Councilmember Nina Ahmad further criticized the Trump administration’s move to remove the exhibit, but thanked those who worked to restore it.

“They are watching this man dismantle everything we hold dear,” Ahmad said. “He’s dismantling democracy, but people know around the world that local people are standing up in these places, so it is very important we show up.”

Flyers are writing on the blank panels that hadn't yet been restored
The slavery exhibit on the President's House Site at Philadelphia's Independence Mall was in the early stages of being restored on Feb. 19, 2025 after a judge set a Friday deadline for the Trump administration to put it back up. (Cory Sharber/WHYY)

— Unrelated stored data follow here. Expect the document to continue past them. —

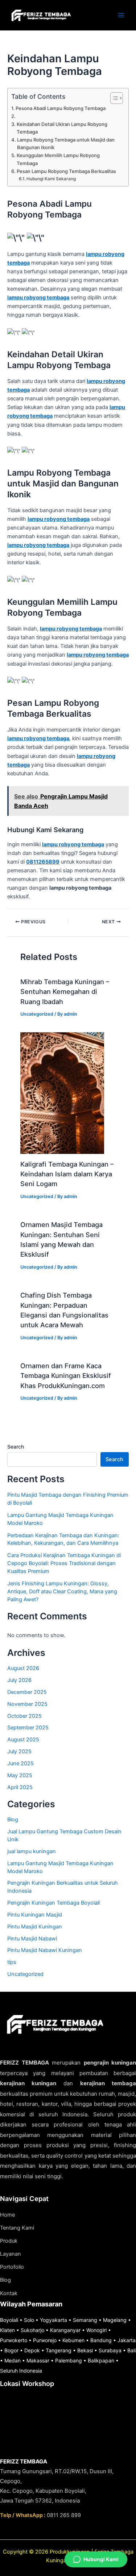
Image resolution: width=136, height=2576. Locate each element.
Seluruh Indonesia (21, 2371)
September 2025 (28, 1727)
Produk (8, 2241)
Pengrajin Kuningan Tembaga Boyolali (53, 1903)
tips (11, 1962)
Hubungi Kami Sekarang (51, 178)
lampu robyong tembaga (38, 297)
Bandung (101, 2340)
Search (15, 1446)
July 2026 (19, 1680)
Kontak (8, 2293)
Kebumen (73, 2340)
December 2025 (27, 1692)
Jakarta (127, 2340)
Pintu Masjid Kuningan (34, 1926)
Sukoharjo (32, 2330)
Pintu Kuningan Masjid (34, 1914)
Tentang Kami (17, 2228)
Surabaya (110, 2350)
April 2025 (20, 1787)
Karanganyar (65, 2330)
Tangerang (58, 2350)
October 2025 (24, 1716)
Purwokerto (13, 2340)
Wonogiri (96, 2330)
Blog (12, 1819)
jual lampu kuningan (31, 1851)
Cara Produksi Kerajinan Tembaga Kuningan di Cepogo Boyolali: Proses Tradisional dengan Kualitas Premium (64, 1563)
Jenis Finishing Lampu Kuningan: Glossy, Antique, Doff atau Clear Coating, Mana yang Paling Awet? (62, 1591)
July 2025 (19, 1751)
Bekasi (85, 2350)
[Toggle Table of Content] (113, 98)
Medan (12, 2360)
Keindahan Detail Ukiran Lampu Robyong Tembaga (62, 128)
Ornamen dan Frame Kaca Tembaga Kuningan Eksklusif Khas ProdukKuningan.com (65, 1376)
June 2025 (20, 1763)
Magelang (115, 2320)
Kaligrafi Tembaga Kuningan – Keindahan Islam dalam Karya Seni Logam (67, 1174)
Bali (131, 2350)
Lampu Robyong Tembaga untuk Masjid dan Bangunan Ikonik (66, 143)
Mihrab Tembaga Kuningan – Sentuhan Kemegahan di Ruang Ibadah (64, 991)
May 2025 (19, 1775)
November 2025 (27, 1704)
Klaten (7, 2330)
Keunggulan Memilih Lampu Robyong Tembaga (58, 159)
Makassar (37, 2360)
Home (7, 2215)
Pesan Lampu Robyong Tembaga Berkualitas (66, 171)
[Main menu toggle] (121, 15)
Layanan (10, 2254)
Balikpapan (101, 2360)
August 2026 (23, 1668)
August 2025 (23, 1739)
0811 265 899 (64, 2515)
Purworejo (45, 2340)
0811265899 (42, 862)
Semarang (85, 2320)
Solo (29, 2320)
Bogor (11, 2350)
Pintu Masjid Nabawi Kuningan (44, 1950)
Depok (32, 2350)
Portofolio (12, 2267)
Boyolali (9, 2320)
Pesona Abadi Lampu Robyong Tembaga (61, 108)
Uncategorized (36, 1014)
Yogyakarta (53, 2320)
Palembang (68, 2360)
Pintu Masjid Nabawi (32, 1938)
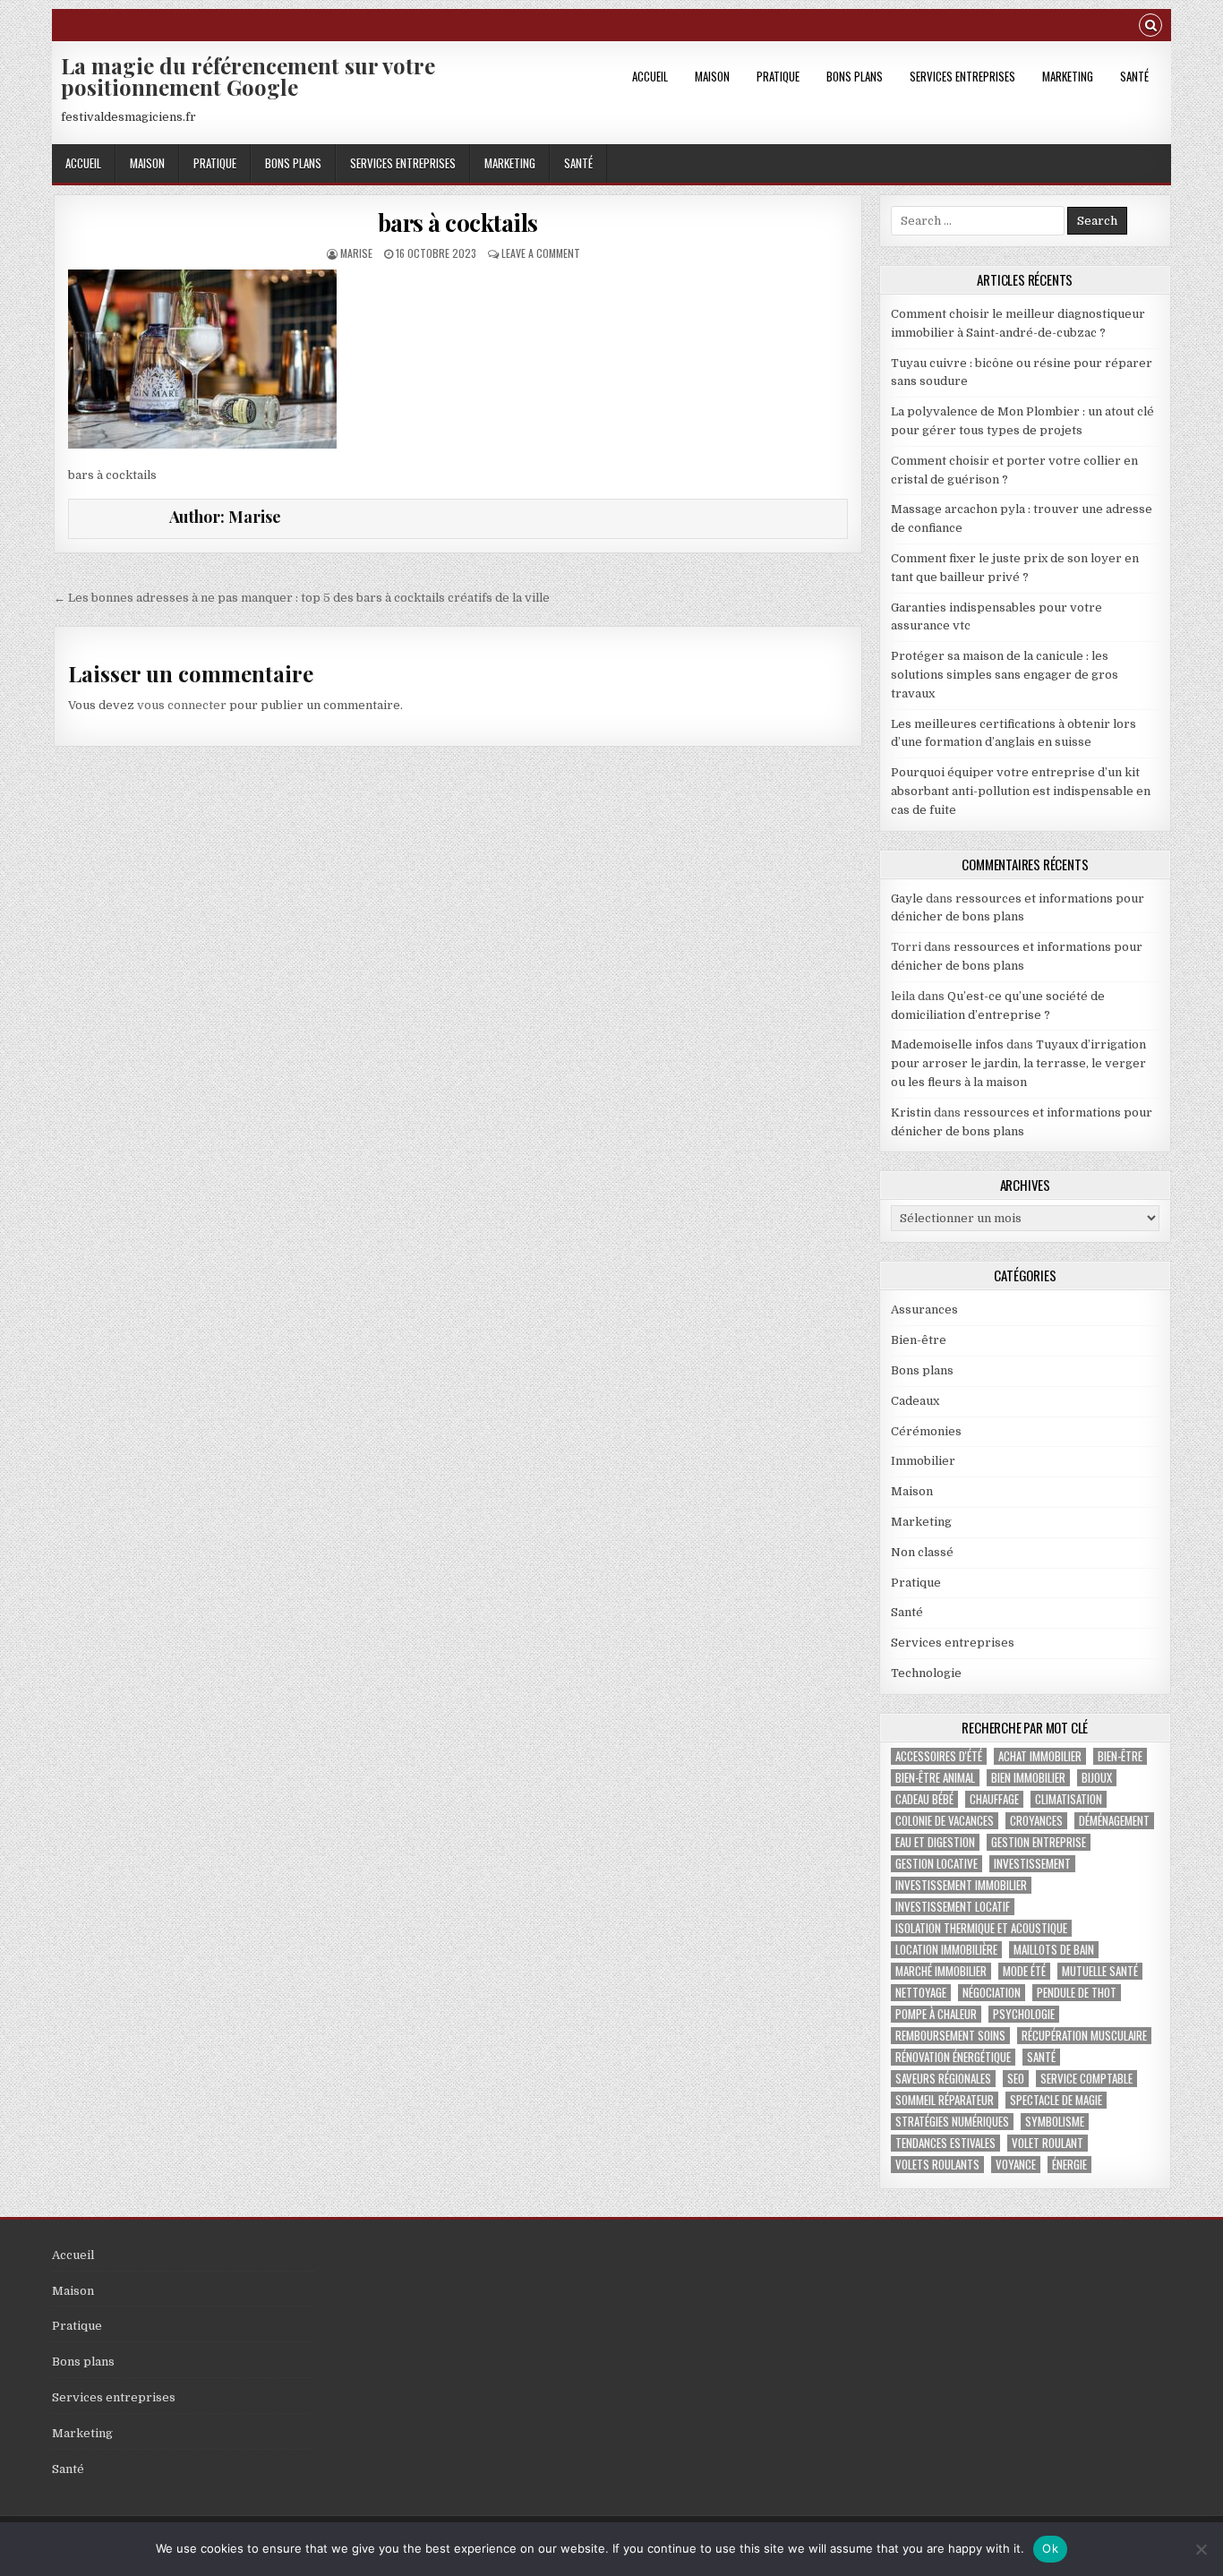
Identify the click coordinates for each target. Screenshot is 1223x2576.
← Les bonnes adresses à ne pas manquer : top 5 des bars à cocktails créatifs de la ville (302, 597)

Attorney Michael Coard said Thursday’s celebration was a bright spot in the push to restore the exhibit.

“We had naysayers, and we had haters, and we had opponents who said it couldn’t be done in 30 days,” Coard said. “Well, damn it, we got it done in less than 30 days.”

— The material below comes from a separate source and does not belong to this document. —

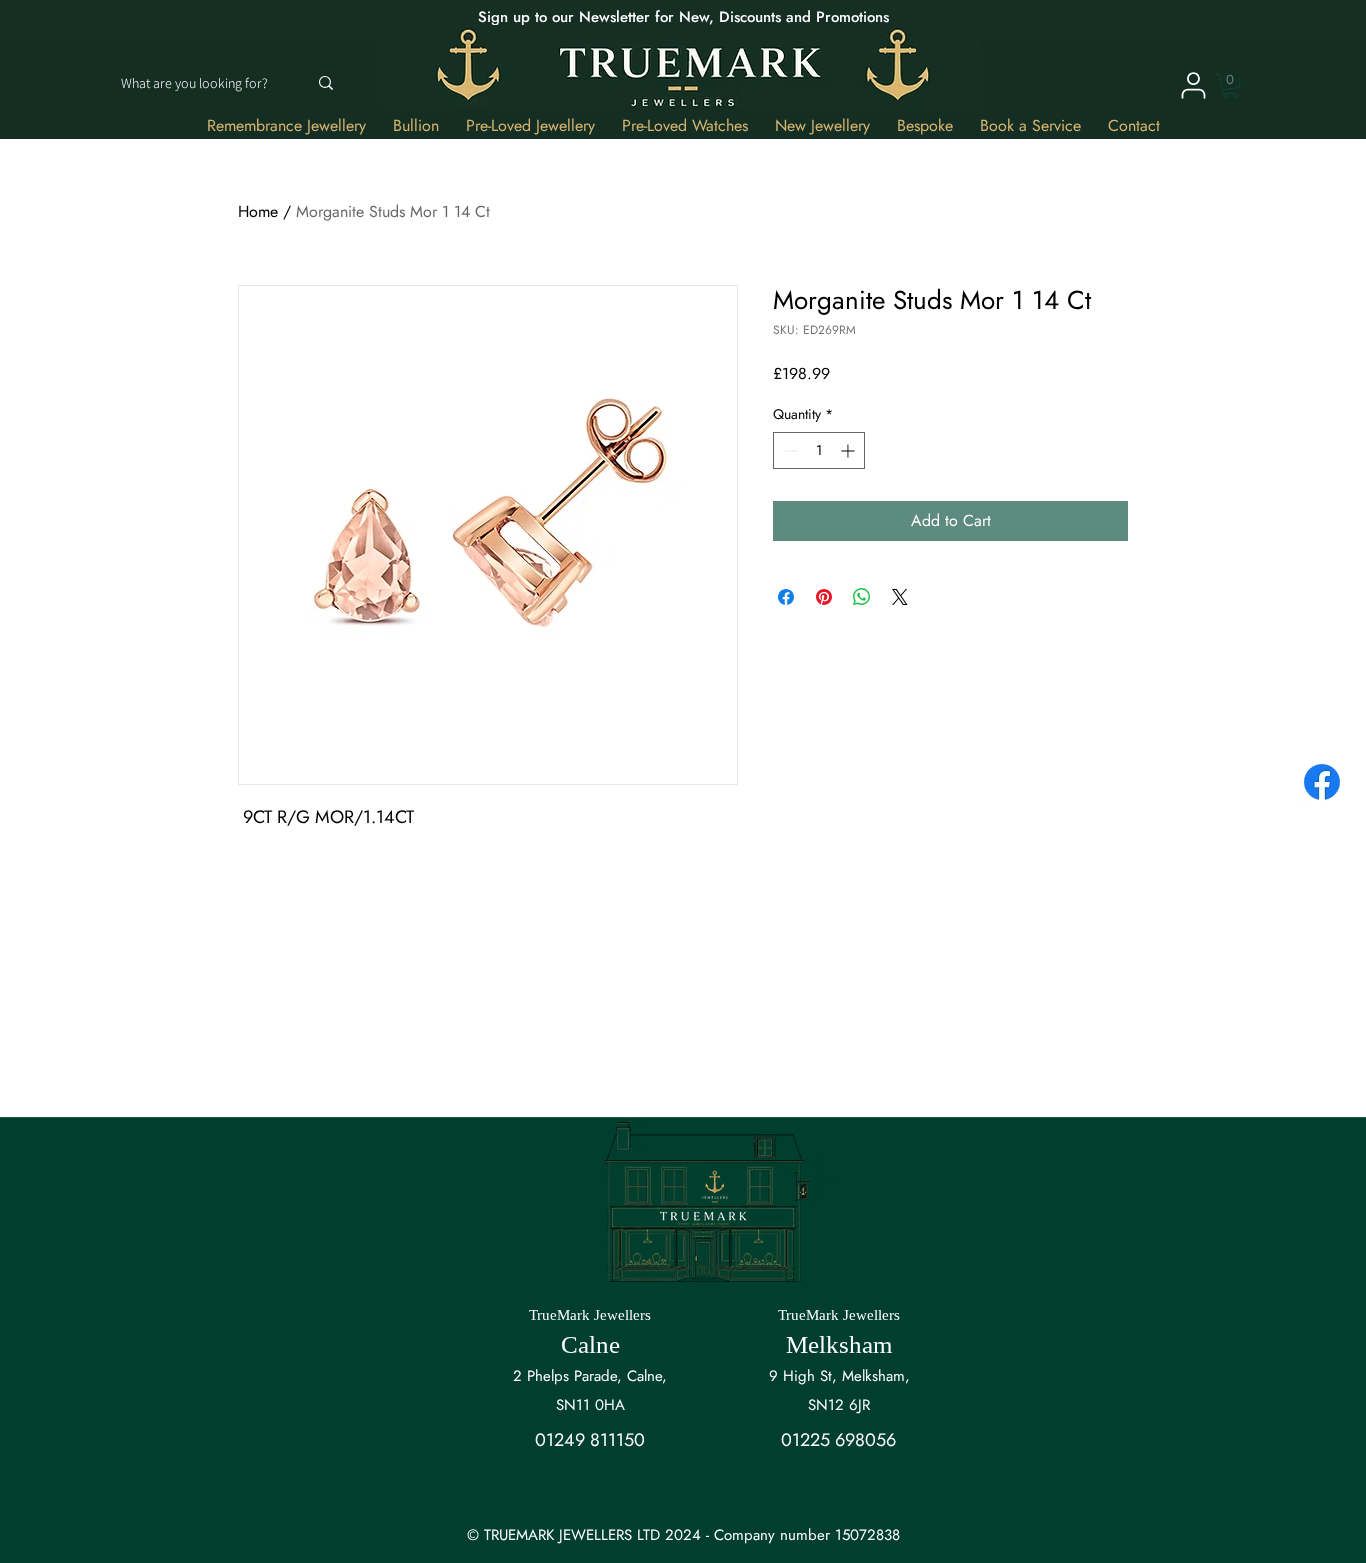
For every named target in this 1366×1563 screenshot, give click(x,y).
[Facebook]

Beyond Philadelphia, the park service has flagged interpretive materials for removal at other historic sites, including displays that describe key moments in the civil rights movement, according to the Associated Press. At the Selma to Montgomery National Historic Trail in Alabama, officials have identified roughly 80 items for potential removal.

Earlier this week, LGBTQ+ rights advocates and historic preservationists also filed suit against the park service after the agency removed a Pride flag from the Stonewall National Monument in New York City, arguing the change erased key aspects of the site’s history and significance.